1. A timing system, particularly for an internal combustion engine, whereby a camshaft
controls, against the action of elastic means, the translation of respective stems
of a number of adjacent service valves for regulating the input or output of a fluid
from a respective cylinder; each said valve being controlled by a respective cam of
said camshaft via the interposition of a respective tappet; characterised by the fact
that the respective axes of said valve stems are arranged eccentrically and on alternate
opposite sides in relation to the axis of the respective tappet, so as to define a
first predetermined eccentricity between the axis of each tappet and the axis of the
corresponding valve stem.
2. A timing system as claimed in Claim 1, characterised by the fact that the cams of
said camshaft cooperate directly with the respective said valve tappets according
to an overhead camshaft arrangement; the axes of said tappets being shifted laterally
on alternate opposite sides of the rotation axis of said camshaft on the valve stem
side, so as to define a second predetermined eccentricity between the axis of said
camshaft and the axis of each said tappet.

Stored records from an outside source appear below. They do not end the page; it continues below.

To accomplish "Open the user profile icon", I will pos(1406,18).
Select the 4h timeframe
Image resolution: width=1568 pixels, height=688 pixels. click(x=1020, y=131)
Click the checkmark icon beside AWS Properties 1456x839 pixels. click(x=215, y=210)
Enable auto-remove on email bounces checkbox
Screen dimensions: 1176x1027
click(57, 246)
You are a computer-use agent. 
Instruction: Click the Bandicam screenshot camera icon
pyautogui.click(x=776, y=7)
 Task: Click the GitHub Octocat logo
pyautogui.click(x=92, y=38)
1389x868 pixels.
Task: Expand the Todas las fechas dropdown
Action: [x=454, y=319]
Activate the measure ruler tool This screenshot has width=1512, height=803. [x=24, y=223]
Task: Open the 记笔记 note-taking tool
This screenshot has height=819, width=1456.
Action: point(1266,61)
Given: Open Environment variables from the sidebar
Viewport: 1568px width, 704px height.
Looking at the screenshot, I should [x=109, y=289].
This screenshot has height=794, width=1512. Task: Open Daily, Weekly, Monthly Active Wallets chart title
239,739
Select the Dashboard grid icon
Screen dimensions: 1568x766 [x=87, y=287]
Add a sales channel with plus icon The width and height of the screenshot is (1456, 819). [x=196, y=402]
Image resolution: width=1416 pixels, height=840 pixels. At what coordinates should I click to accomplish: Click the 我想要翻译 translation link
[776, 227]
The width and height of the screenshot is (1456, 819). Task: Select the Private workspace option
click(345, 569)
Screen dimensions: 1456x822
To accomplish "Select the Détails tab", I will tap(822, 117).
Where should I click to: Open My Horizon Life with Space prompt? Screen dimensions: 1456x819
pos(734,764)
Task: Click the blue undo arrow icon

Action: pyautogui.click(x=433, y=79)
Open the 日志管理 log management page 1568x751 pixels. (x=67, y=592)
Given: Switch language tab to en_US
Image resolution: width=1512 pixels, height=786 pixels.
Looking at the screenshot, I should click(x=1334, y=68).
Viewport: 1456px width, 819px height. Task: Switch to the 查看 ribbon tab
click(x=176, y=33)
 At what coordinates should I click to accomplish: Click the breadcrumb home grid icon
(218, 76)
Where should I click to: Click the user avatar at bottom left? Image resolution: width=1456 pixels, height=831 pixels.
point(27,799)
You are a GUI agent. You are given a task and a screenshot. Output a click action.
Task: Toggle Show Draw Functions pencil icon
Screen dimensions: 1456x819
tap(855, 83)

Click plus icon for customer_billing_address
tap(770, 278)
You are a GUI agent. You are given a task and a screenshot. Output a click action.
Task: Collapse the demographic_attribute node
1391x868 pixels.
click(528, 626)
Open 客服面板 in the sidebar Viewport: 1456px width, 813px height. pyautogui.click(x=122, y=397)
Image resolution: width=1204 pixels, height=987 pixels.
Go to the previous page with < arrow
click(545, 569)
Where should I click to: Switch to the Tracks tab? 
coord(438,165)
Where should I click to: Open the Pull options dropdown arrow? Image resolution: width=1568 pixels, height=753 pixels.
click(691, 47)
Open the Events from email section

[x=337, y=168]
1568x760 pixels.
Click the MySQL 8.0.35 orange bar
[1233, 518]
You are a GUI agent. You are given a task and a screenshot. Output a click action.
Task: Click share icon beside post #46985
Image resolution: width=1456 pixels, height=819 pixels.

3. A timing system as claimed in Claim 2, characterised by the fact that it comprises
three supply valves for each said cylinder; said three valves being controlled simultaneously
by said camshaft, and one of said three valves being located between and inclined
in relation to the other two, so that the stem axis of said central valve diverges
towards the respective said cylinder and in relation to the stem axes of the other
two valves.
4. A timing system as claimed in Claim 3, characterised by the fact that the stem axes
of said three valves converge at a point some distance from and over the axis of said
camshaft.
5. A timing system as claimed in any one of the foregoing Claims, characterised by the
fact that said tappets are mechanical, each comprising a cylindrical cap cooperating
in sliding manner with a guide seat formed in the cylinder head of said respective
cylinder; and a plate on top of said cap; said second eccentricity and the size of
said plate being so selected that the respective cam of said camshaft cooperates exclusively
with and within the confines of said plate.
6. A timing system as claimed in any one of the foregoing Claims, characterised by the
fact that said elastic contrasting means comprise respective helical springs wound
about said valve stems and housed at least partially inside said tappets together
with a respective shoulder plate for and integral with each said valve stem.
7. A timing system as claimed in Claim 6, characterised by the fact that said shoulder
plate is secured integral with said respective valve stem via a pair of cotters cooperating
with a conical inner surface of said plate and a respective groove on said valve stem.